Clara et Hannah ouvrent leur blog, au printemps 2011 : l'écureuil du net ! à lire absolument !!!!
Merci à François Bon, qui a accueilli sur Publie.net les Carnets Lointains, et le Manuel anti-onirique.

lundi 7 mars 2011

L'∞, 52

Angles (étroitesse des). À leur propos, on n'en dira jamais assez, même si, à un moment, il faudra bien tourner la page. Il faudra bien que la porte se referme. Courant d'air vif. Le chambranle tremble. Elle a claqué. Et le claquement prend la colonne vertébrale. Descend le long du dos. Mais il conviendra néanmoins de les éviter dans ce monde, tous angles, jusqu'aux angles mêmes les plus obtus. Avec circonspection. L'angle étroit, confronté à la finesse de la peau du front (ou plus exactement : la peau du front, confronté soudainement à l'étroitesse de l'angle) posera problème. Il n'est même pas sûr qu'elle résiste. Il se peut toujours qu'elle ne résiste pas.

Mais n'allons pas jusqu'aux grenades éclatées de leur découverte, fendues en deux, et éclatantes. Il s'agit bien de cela. Il s'agit purement et simplement de fuir cet enfermement. Il s'agit seulement de partir de là, dans la nuit noire, sur un chemin impossible, et d'éviter de s'écraser le visage contre (l'acuité des) angle.

Bordure. L'arête entre deux surfaces, qui à proprement parler, d'un point de vue géométrique, est ce lieu (il n'existe pas) où l'on passe de l'une à l'autre, l'une cesse et l'autre commence, sans qu'il y ait simultanéité en aucune façon de l'une et de l'autre, alors que dans le monde matériel, grossier et approximatif, auquel nous nous heurtons, évidemment elle n'existe pas, les surfaces se continuent l'une dans l'autre, au point que la douleur qu'elle nous inflige quand de front, nous les heurtons, en paraît incompréhensible, aussi vive que soit l'arête, et incommensurable au regard de ce que nous infligerait le choc avec une abstraction mathématique.
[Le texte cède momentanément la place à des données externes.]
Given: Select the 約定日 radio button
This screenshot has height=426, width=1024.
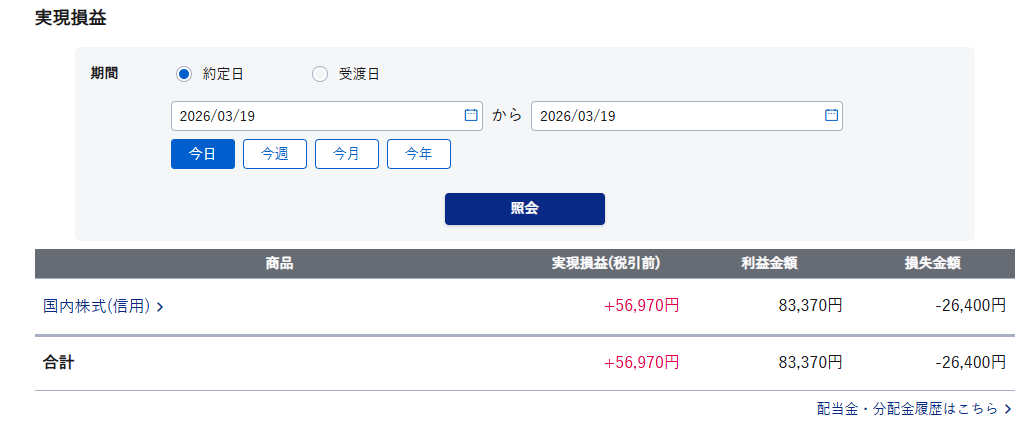Looking at the screenshot, I should tap(184, 73).
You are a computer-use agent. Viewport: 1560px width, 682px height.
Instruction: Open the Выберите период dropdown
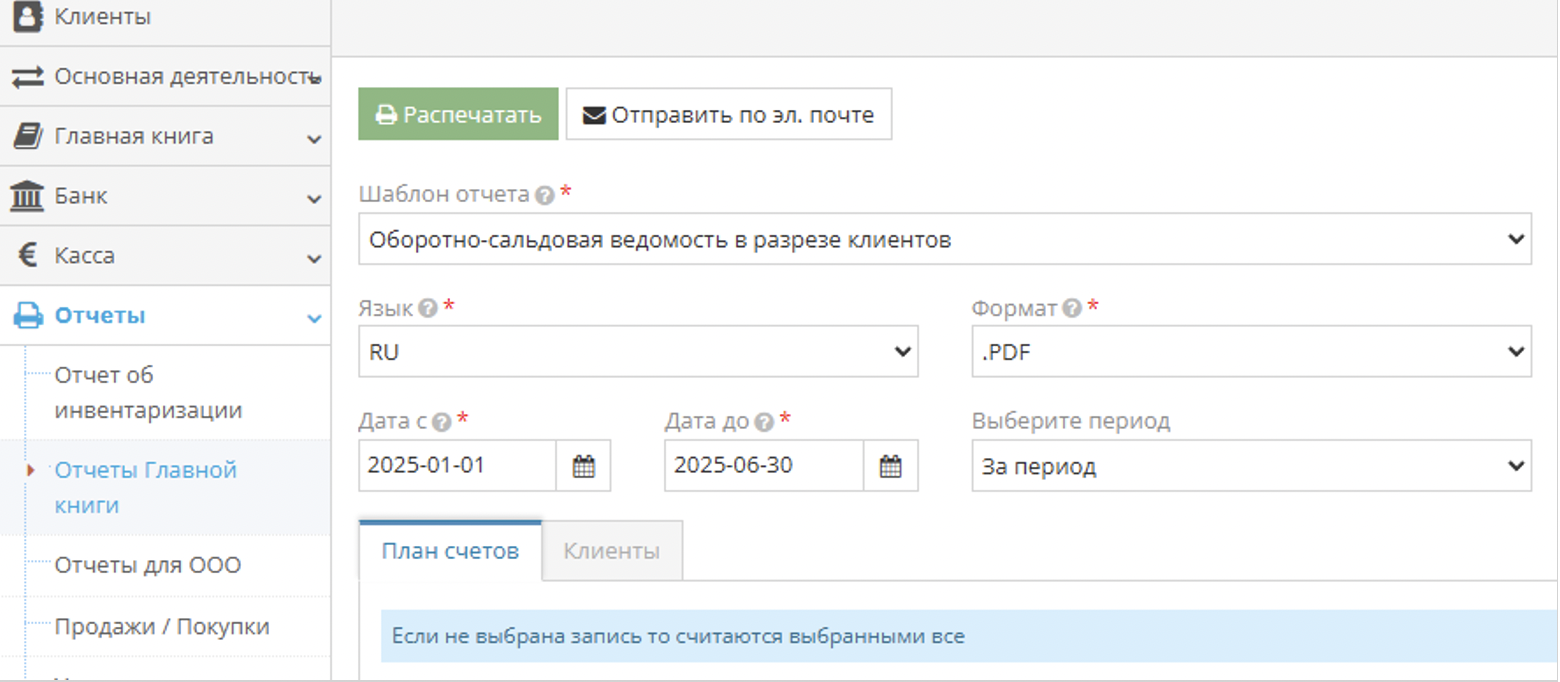click(x=1250, y=466)
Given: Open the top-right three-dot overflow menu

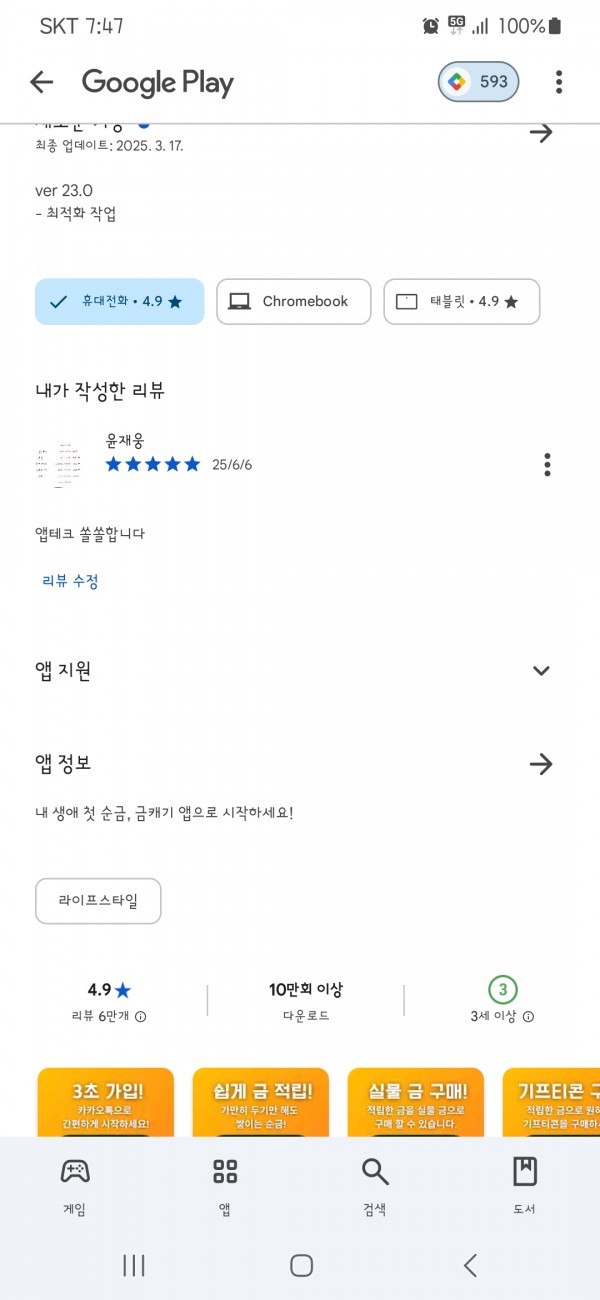Looking at the screenshot, I should pos(559,82).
Est-ce un hasard heureux ?, je ne sais s'il convient de s'en réjouir, les abstractions ne s'incarnent pas si aisément et l'univers est informe et distendu, que nous tentons, dans la nuit, de traverser, sur un chemin caillouteux, inondé des averses passées, et semblerait-il, déjà des averses à venir, qui ne se résolvent pas à s'engager dans les profondeurs de la terre. Il faut croire que, sous nos pas, il y a encore des eaux sombres et silencieuses (la ville après tout continue d'en porter le nom) et que rien dans ce monde n'est content de sa place, n'a trouvé son lieu naturel.

Espoir abandonné (celui du lieu naturel), dont l'exil étrange tire tous les bénéfices. Décidément, l'∞ est loin, depuis que la possibilité d'Ulysse a cessé d'être actuelle.